- Record set -
☆ ☆ ☆ ☆ ☆

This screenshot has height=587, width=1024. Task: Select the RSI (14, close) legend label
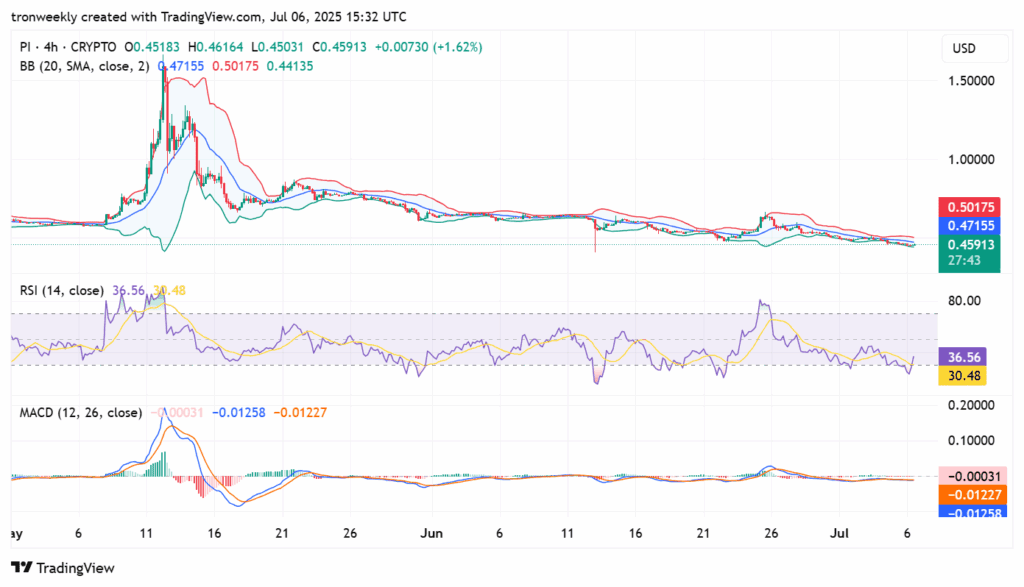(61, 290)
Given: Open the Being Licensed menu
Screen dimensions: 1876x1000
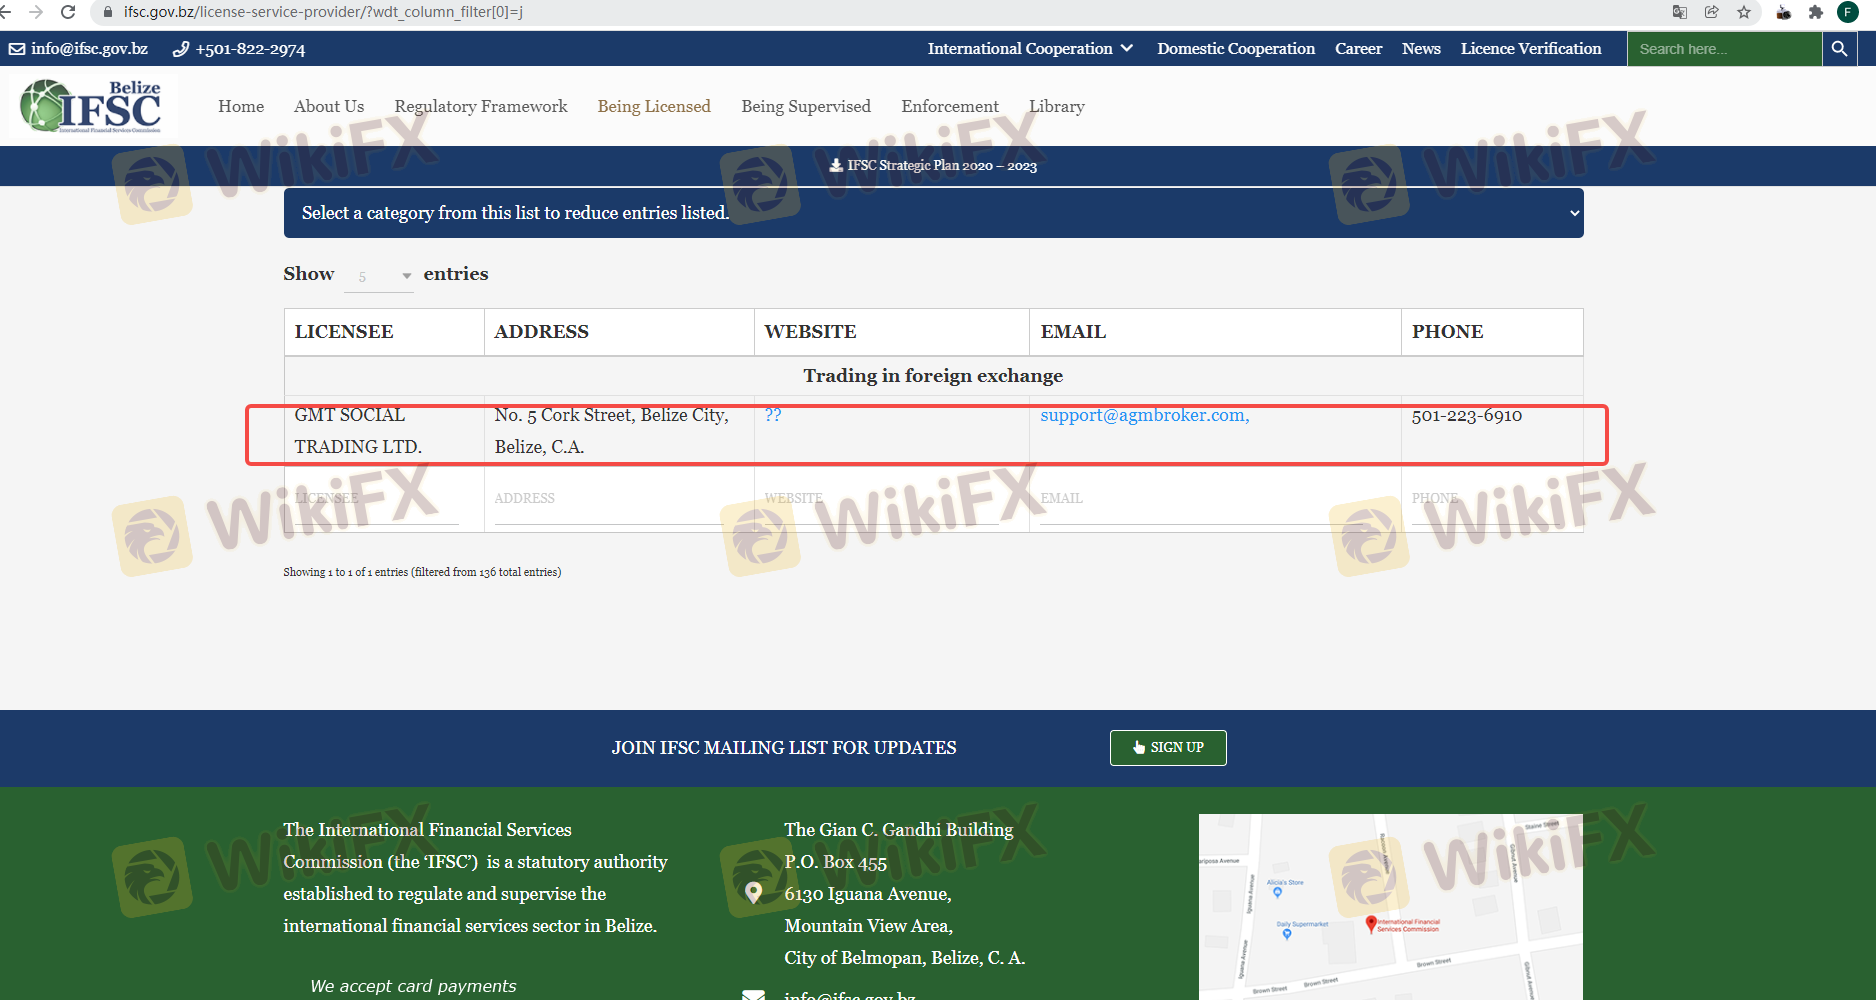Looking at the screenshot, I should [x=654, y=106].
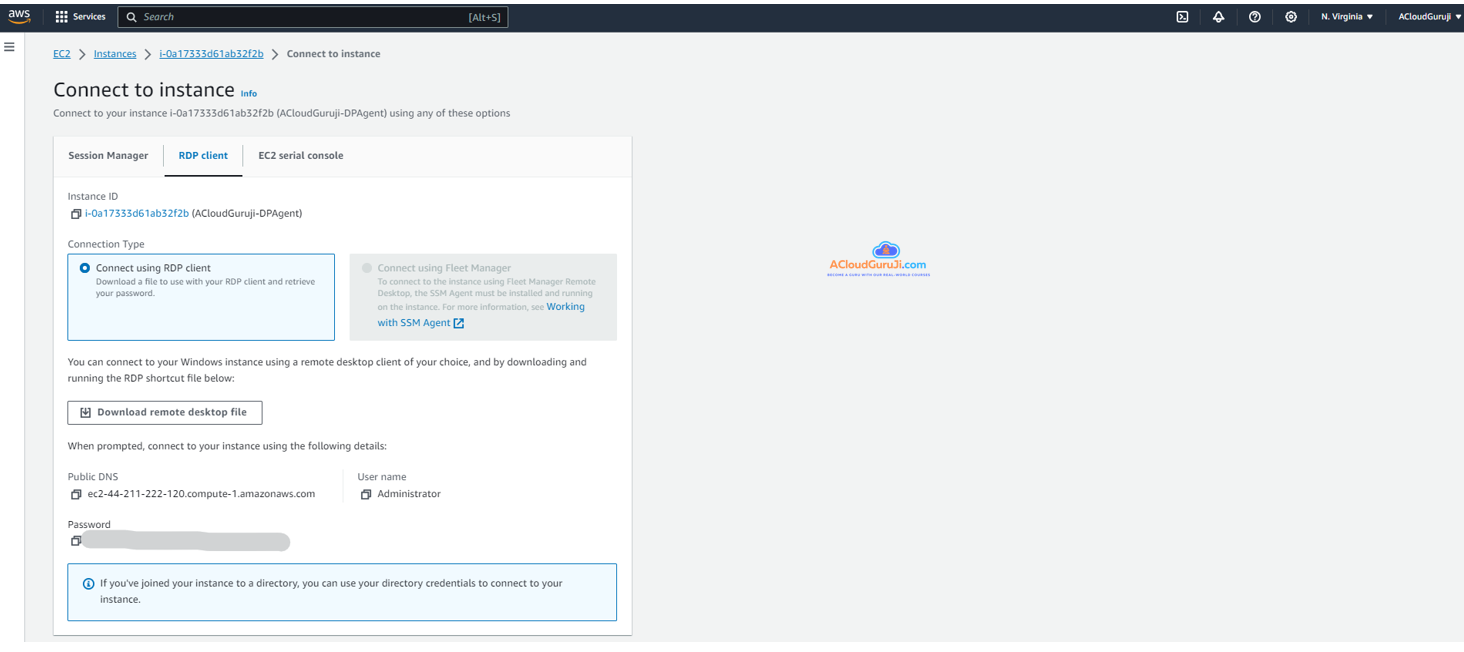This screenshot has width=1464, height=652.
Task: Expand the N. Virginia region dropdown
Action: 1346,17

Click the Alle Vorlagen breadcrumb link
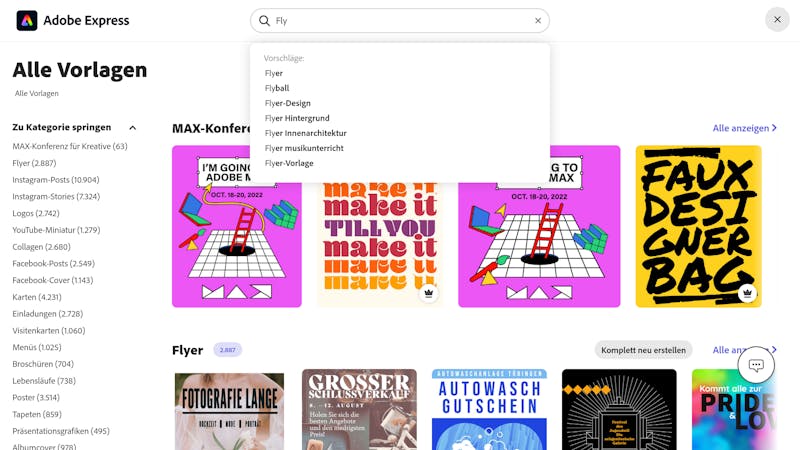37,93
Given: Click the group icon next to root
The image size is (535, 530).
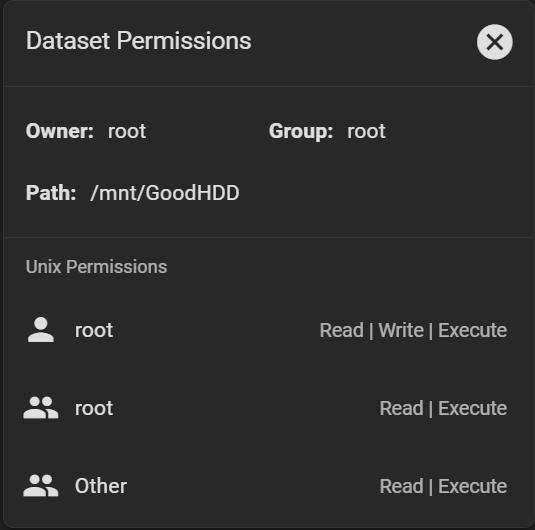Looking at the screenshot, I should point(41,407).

☆ ☆ ☆ ☆ ☆

- Work request -
How many lines of the listing above carry the string "Given"? Report that number with no other text.

- Task answer -
2